Opinion
Les origines de l’Université acadienne du Nouveau-Brunswick
Au XIXe siècle, aussitôt qu’à partir de 1832, il y a 192 ans, nos ancêtres ont fait quelques tentatives infructueuses de créer des collèges universitaires. Après quelques années d’existence ces institutions durent fermer leurs portes pour des motifs financiers, puisque la communauté acadienne n’avait pas les ressources financières suffisantes pour en assurer la pérennité. La vérité historique impose aussi de dire que les diocèses où vivaient les Acadiens étaient sous l’égide d’évêques irlandais ou anglophones, ce qui imposait de sérieux défis aux communautés religieuses fondatrices de langue française.
La formation universitaire pérenne, en Acadie du N.-B., remonte à 1864, trois ans avant la Confédération canadienne. Le premier collège acadien au Canada Atlantique fut créé par les Pères Sainte-Croix sous le nom de Collège St-Joseph, dirigé par le père Camille Lefebvre.
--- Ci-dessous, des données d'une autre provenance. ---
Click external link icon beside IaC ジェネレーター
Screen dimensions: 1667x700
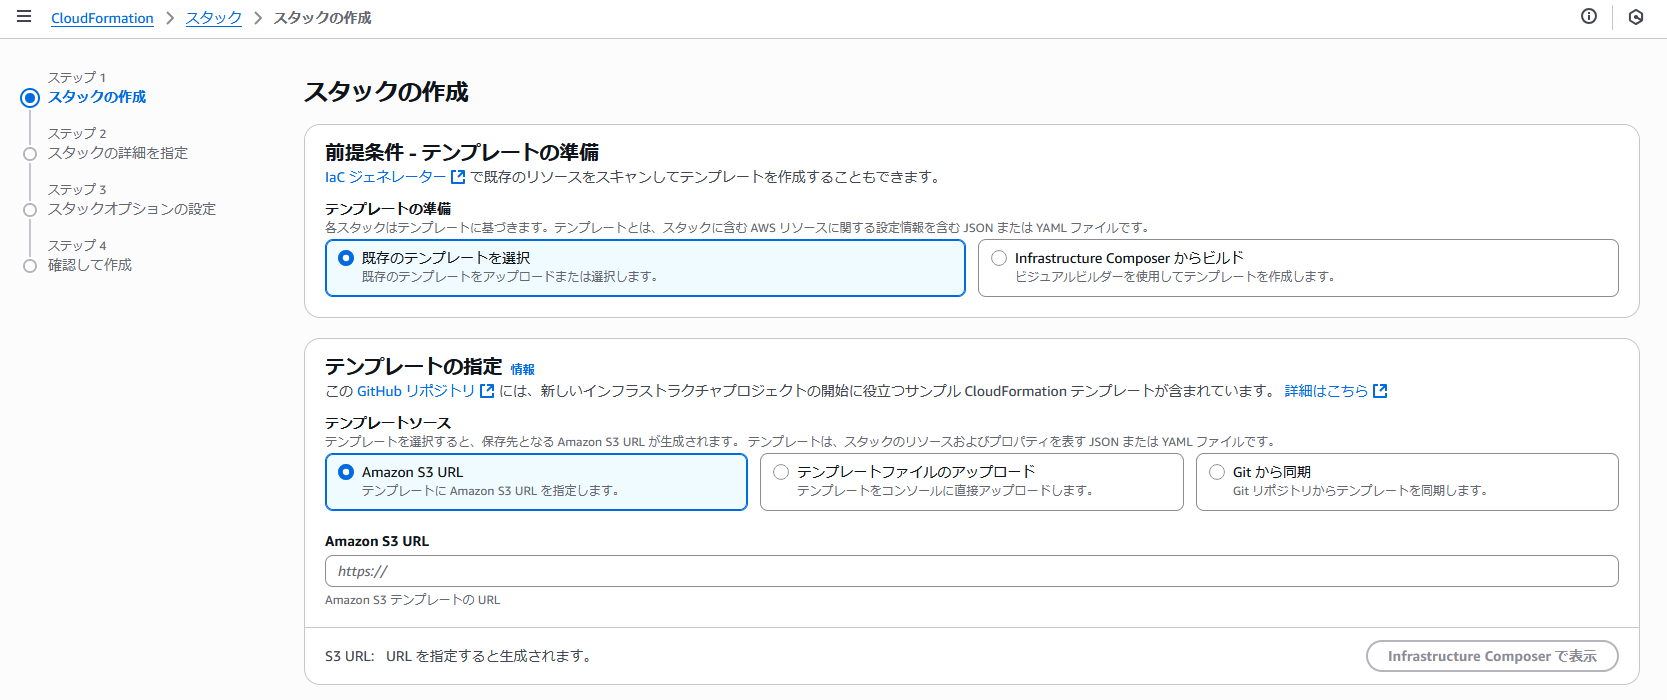(458, 177)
Ce collège avait un statut bilingue, imposé par Mgr. Sweeney, évêque de Saint John. Ce collège universitaire reçut sa charte universitaire dans les années 1880 lui donnant tous les droits et statuts d’une université. Déménagée à Moncton, elle fut fusionnée pour établir l’Université de Moncton en 1963.
Le deuxième collège fut fondé à Caraquet, en 1899, sous le nom de Collège du Sacré-Cœur, à l’initiative du curé Allard. Celui-ci utilisa un subterfuge pour lui fournir un toit, en prétendant bâtir un presbytère puisque l’évêque Mgr. Rogers, s’opposait à son projet. Mgr. Allard en confia la direction aux pères eudistes. Celui-ci fut déménagé à Bathurst suite à un incendie en 1914. Il reçut sa charte universitaire dans les années 1920 et bénéficia de tous les droits et obligations d’une université. Elle fut fusionnée à l’Université de Moncton en 1963.
La troisième université fut celle de Saint-Louis à Edmundston, fondée par les pères eudistes en 1946. Les premières années de son existence, ses locaux furent installés dans des baraques militaires. Cette institution avait aussi une charte universitaire et un collège affilié féminin (Collège Maillet à Saint Basile) En 1963, l’Université était connue comme Université St-Louis Maillet. Elle abandonna sa charte universitaire pour se fusionner à l’Université de Moncton.
Ces trois universités fusionnées devinrent la base des premières facultés de la nouvelle université et leur personnel fut intégré dans l’un ou l’autre des trois campus, soit comme enseignants-chercheurs, cadres ou personnel administratif ou de soutien.
Les trois institutions à charte universitaire avaient des collèges affiliés. Notons en particulier les collèges féminins : Notre Dame d’Acadie à Moncton fondé en 1943, le Collège Maillet à Saint-Basile fondé en 1949, le Collège Jésus-Marie de Shippagan fondé en 1959 et le Collège Maria Assumpta à Bathurst fondé en 1961.
Que peut-on retenir de ces éléments historiques?
D’abord, l’Acadie du Nouveau-Brunswick a établi une fonction universitaire qui remonte à près de deux cents ans. Celle-ci a été créée par le peuple acadien face à de nombreux défis et d’immenses difficultés, avec la connivence des communautés religieuses.
Les noms de ces institutions reflétaient leur caractère francophone et acadien. Elles étaient privées et confessionnelles.
Quand on dit que les fondateurs de l’Université de Moncton sont Louis J. Robichaud et Clément Cormier, je crois que ce n’est pas totalement fondé historiquement. Il semble qu’on devrait reconnaître que c’est que le peuple acadien qui a fondé, contre vents et marées, ses collèges et universités. Le courage politique et le mérite de Louis-J. Robichaud a été de restructurer la fonction universitaire en Acadie, de la moderniser et de lui donner son caractère public. Ceci lui a permis d’obtenir un financement stable et équitable sur le même pied d’égalité que les autres universités du pays. Ce n’est pas rien et l’Acadie lui doit beaucoup. Comme geste de reconnaissance, notre université, fière héritière de cette longue tradition, ne devrait-elle pas lui ériger un monument, en compagnie de celui du recteur fondateur, sur le campus de Moncton?
Étant donné ce bref résumé des origines historiques de notre université, la revendication pour un changement de nom est pleinement justifiée.